「いつ大地震が来るか」ではなく「どれくらい揺れるか」を予測する強震動予測のパイオニアが語る原発と防災計画
(科学ジャーナリスト:添田 孝史) ■ 阪神・淡路大震災当時、震度は職員の「体感」で決められていた 【地図】阪神・淡路大震災の発生から3週間後になって気象庁が発表した震度7の分布図。当時はリアルタイムで震度が把握できていなかった 南海トラフ地震臨時情報(巨大地震注意)が初めて発表され、その後も各地で揺れが続いている。
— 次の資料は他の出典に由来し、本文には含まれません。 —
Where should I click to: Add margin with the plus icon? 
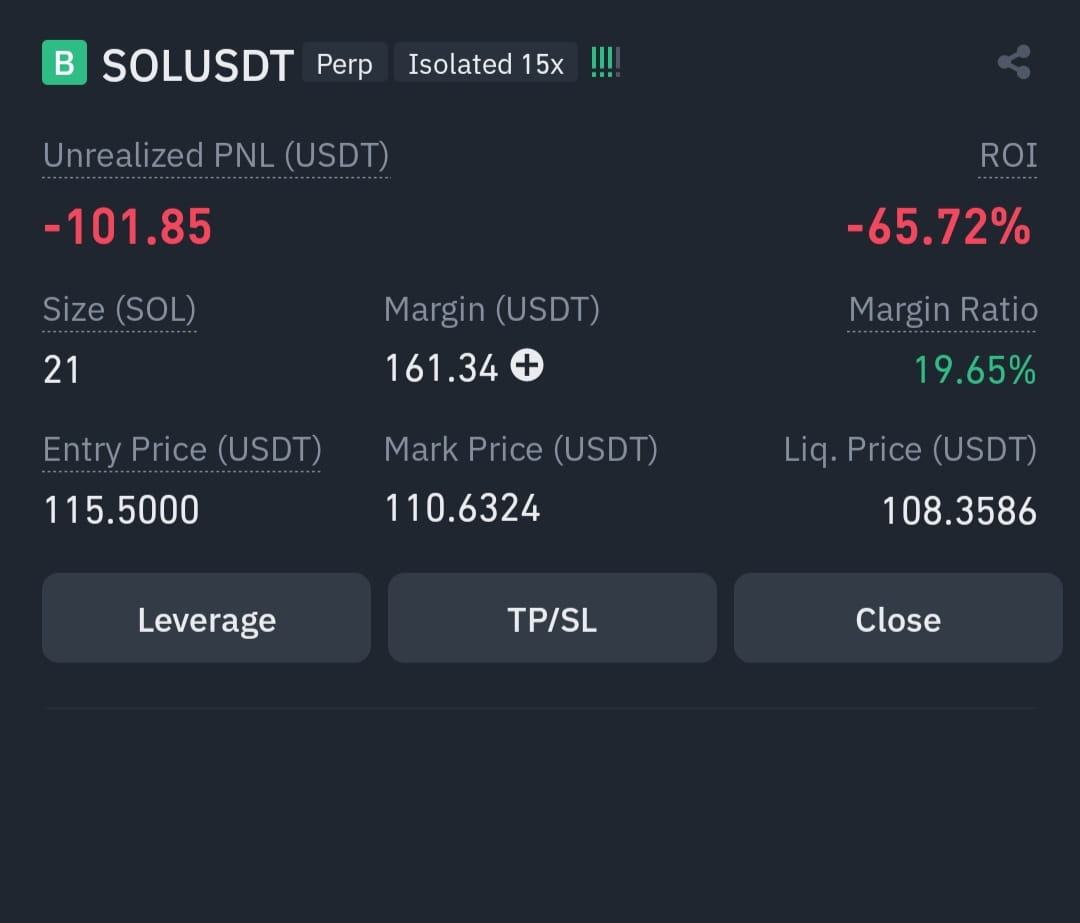(527, 365)
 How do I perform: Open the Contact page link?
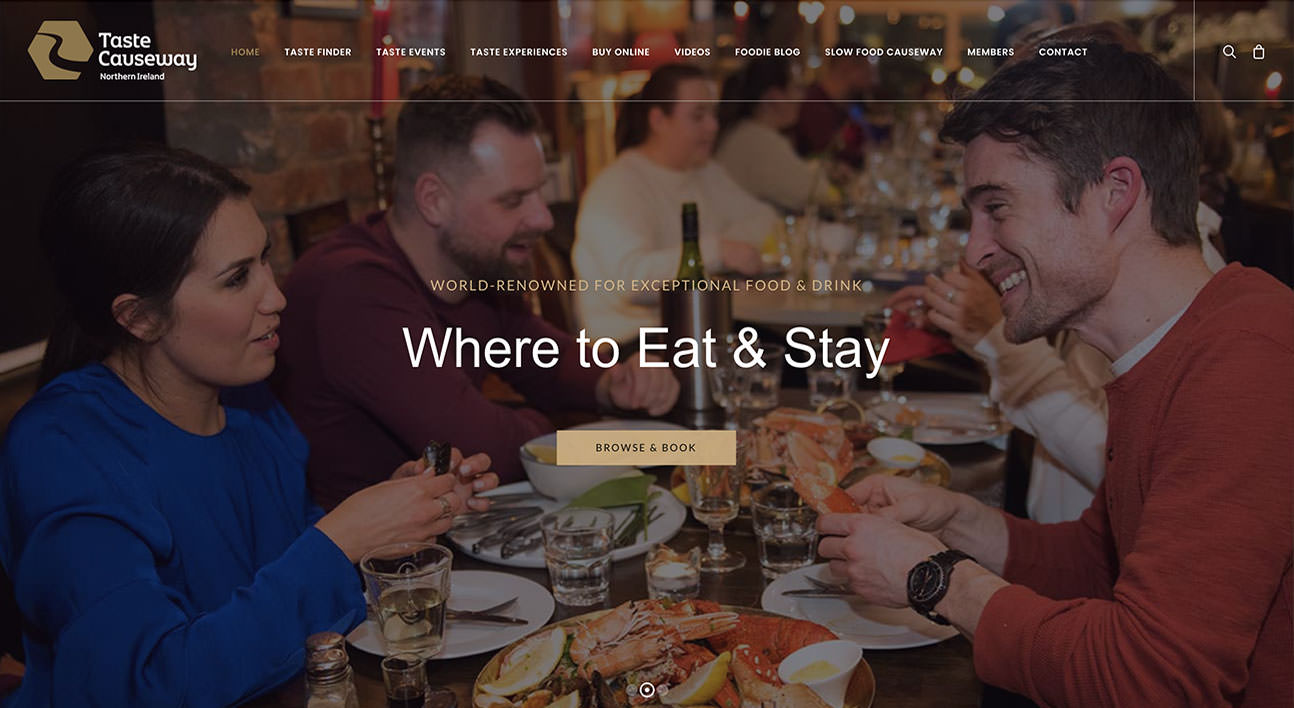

グラっと揺れを感じたら、すぐにスマホや放送で震度を調べる人も増えたことだろう。 今は強い揺れを記録する地震計(強震計)が日本中に張り巡らされているから、震度の分布はすぐにわかる。発表される震度で、日本地図が埋め尽くされるほどだ(地図1、2024年1月の能登半島地震の震度分布)*1 。 30年前の阪神・淡路大震災(兵庫県南部地震)のころは状況が全く違い、震度観測点はまばらにしかなかった(地図2)*2 。当時、強震計は少なく、震度は気象庁の現地職員が体感で決めていた。 揺れの様子を詳しく知るには時間がかかり、震度7の地域が、淡路島北部から兵庫県宝塚市にかけて細長い帯状に延びていたと気象庁が現地調査をしてから発表したのは、地震から3週間もたってからのことだ(地図3)*3 。 *1 気象庁 震度データベース検索 *2 気象庁 「阪神・淡路大震災から20年」特設サイト *3 気象庁 平成7年(1995年)兵庫県南部地震に関する現地調査結果について 1995年2月7日
足元の活断層がずれ動いた時、どれだけ揺れるか、きめ細かく予測したハザードマップが普及したのも、阪神・淡路大震災以降のことだ。大震災前、神戸市の防災計画*4 では、揺れの予測は市全域で震度5強とするおおまかなものだった。 強い揺れを観測したり予測したりする強震動分野の進歩について、入倉孝次郎・京大名誉教授に聞いた。 *4 神戸市地域防災計画 平成4年度 地震対策編 ■ 急増した強い揺れの観測点 ――阪神・淡路大震災の前後で、観測の状況はどう変わりましたか。 入倉孝次郎・京大名誉教授(以下、入倉) 強い揺れ(強震動)の観測点は飛躍的に増えました。気象庁だけでなく、防災科学技術研究所がK-net(全国強震観測網)*5 やKiK-net(基盤強震観測網)*6 を全国に展開しています。大きな地震が起きた時、それがどんな揺れをもたらしたか、誰でもすぐに見られるようになっています。 阪神・淡路大震災までは、状況は全く違いました。気象庁の地震計は、各都道府県に1、2カ所しかありませんでした。激震地の神戸でも、比較的被害の小さかった山手にある神戸海洋気象台(震度6、神戸中央区)だけでした。 震度7に相当する「震災の帯」の中には、ゼネコンやライフライン企業などがいくつか強震計を置いていましたが、すぐに記録が公開される仕組みはありませんでした。だから揺れの大きさがわかるまでに時間がかかったのです。 当時は、まだ記録を紙で出力する強震計が多かった時代です。私たち研究者は強震計を設置していた企業などに一社ずつ足を運んで、紙の記録をもらって、数値化していきました。 *5 全国約1000カ所に約20kmの間隔で設置されている。 *6 全国約700カ所に観測用の井戸が掘られており、地表と井戸の底の双方に強震計が設置されている。